As someone who just had an Galaxy S7 or something for 6.5 years this all sounds way overkill. I’d probably disable everything possible to get even more battery life out of it.
If someone uses this phone for gaming or working or for documenting/photographing a trip or something, then its maybe worth it but for everyday use its just overkill imo
Still using an iPhone X and the only things in your list that interest me are faster charging and LiDAR. But nothing to do with portraits; I want it for 3D scanning objects for CAD models for 3D printing. But I’d use it maybe a few times a year.
as someone with an XR the only thing on that list maybe the camera and sat coms, but I have a DSLR and InReach device
It’s interesting you claim “they certainly haven’t had a user noticeable change for the last six years”, and then cite a feature addition “on android” which was implemented on the iPhone 13.
If anything if you just go with “got good enough for the average user years ago”, that works.
I’m on a cat s62 pro with a 5 year old Snapdragon 660, and, while it shows its age, it functions just fine and will for the next few years.
Agreed, but that is not what OP said.
Cameras are mostly software improvements these days. I argue displays have gotten worse with the drop from QHD to 1080p. Many think that the back fingerprint readers are better than the under screen or facial ones. 5G is mostly pointless. All while costs have increased greatly. A phone today doesn’t better meet my use cases than the phone I had 6 years ago and in many ways is worse (lower res screen, no headphone jack, inflated prices).
Many think that the back fingerprint readers are better than the under screen or facial ones
They are. I could have my phone unlocked before even seeing the screen with the one on the back. The under screen one sometimes takes a couple tries and takes longer when it works. It’s cool tech, but the stand alone reader was better.
Smartphone CEOs dumbfounded when no one wants to buy their $1999 xPhone 25 Pro Max XXL Z-Flip 4d-folding hextuple AI 8k camera with Bionic 10Ghz chip including real neurons
Which is ironically the same as the $1999 xPhone 24 Pro Max XXL Z-Flip 4d-folding hextuple AI 8k camera with Bionic 10Ghz chip including real neurons from last year.
Nah, the 25 has a stylus. The 24 didn’t. The 26 won’t either.
The 27 will come in an exclusive shade of grey! Instead of last year’s exclusive shade of dark grey. Rumor has it they might even try a grey-green in 2030.
You’ll have to get the 26+ PRO ULTRA for $2699 if you want the stylus back.
Thats gonna be my next phone! Guaranteed!
Had mine since October 2017. Huawei Honor 9. Getting a bit shit now, random power offs below 25%, slow as balls, the usual.
A lot of that is likely just web bloat and inevitable battery death.
So what are the better mid-range phones these days? I’d rather have as little non-uninstallable crapware as possible.
Pixel + GrapheneOS
Pixel “a” Phones are basically the continuation of the (formerly midrange) Nexus. Though Fairphone is entering the US market, they look like they’d be a solid choice.

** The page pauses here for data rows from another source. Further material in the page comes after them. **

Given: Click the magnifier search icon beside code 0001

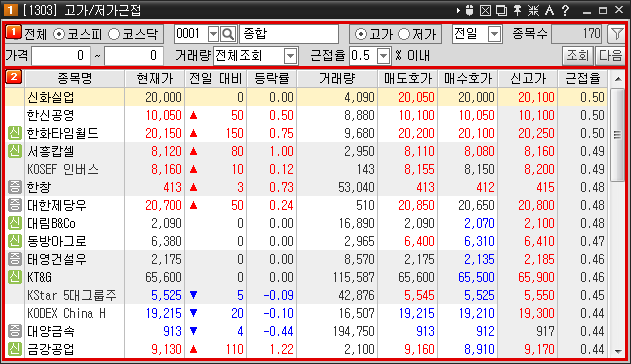Looking at the screenshot, I should [x=228, y=34].
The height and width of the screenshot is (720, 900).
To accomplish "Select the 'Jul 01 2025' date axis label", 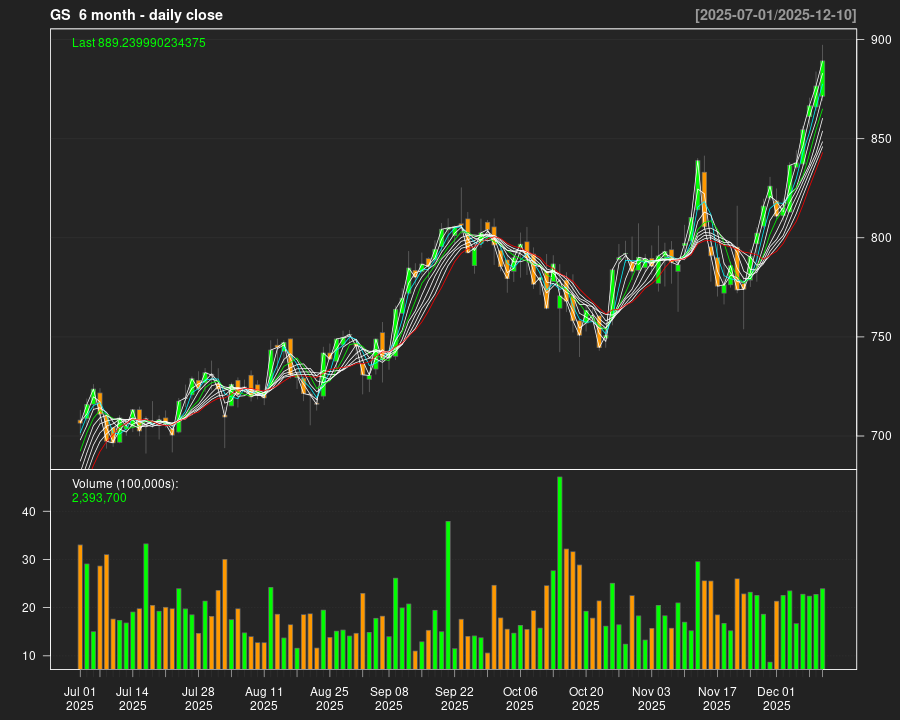I will 80,698.
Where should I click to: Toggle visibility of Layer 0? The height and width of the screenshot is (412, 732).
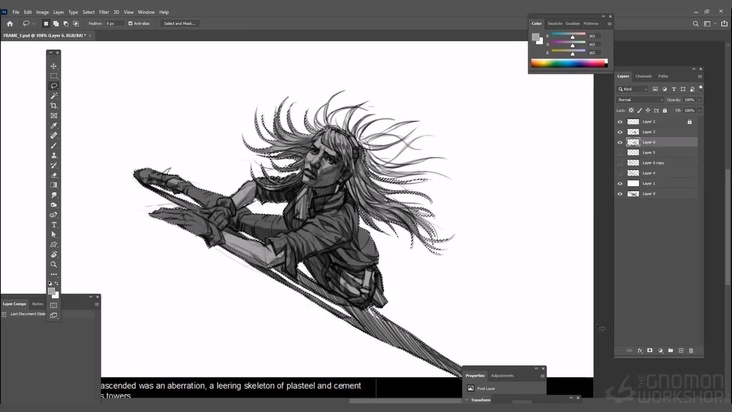pos(620,193)
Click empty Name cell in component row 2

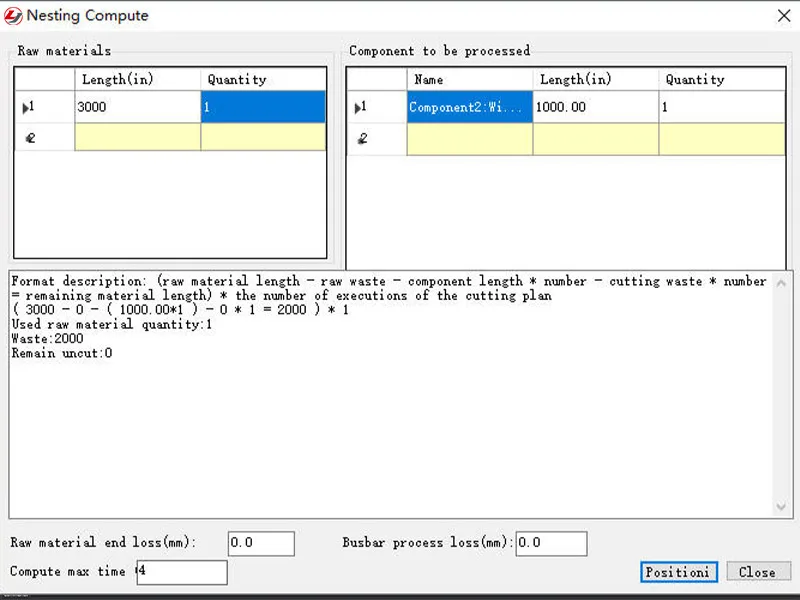click(x=469, y=139)
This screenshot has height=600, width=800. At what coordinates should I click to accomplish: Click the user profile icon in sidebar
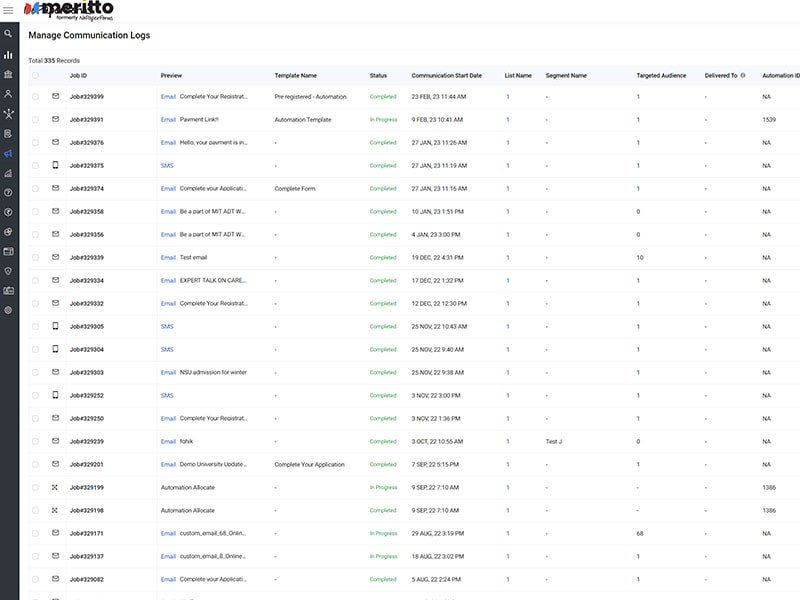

I would buy a fairphone in a heartbeat if it had a headphone jack.
I know lots of people find they can get away without it but i use mine literally every day and i much prefer it over navigating menus to use Bluetooth.
Yeah, I definitely mourn the headphone jack too… I’ve learned to “live without it” on a lot of stuff, but it was such a nice port, I wish Apple hadn’t killed it.
There are the USB-C to headphone jack dongles. Not a great solution, but they exist.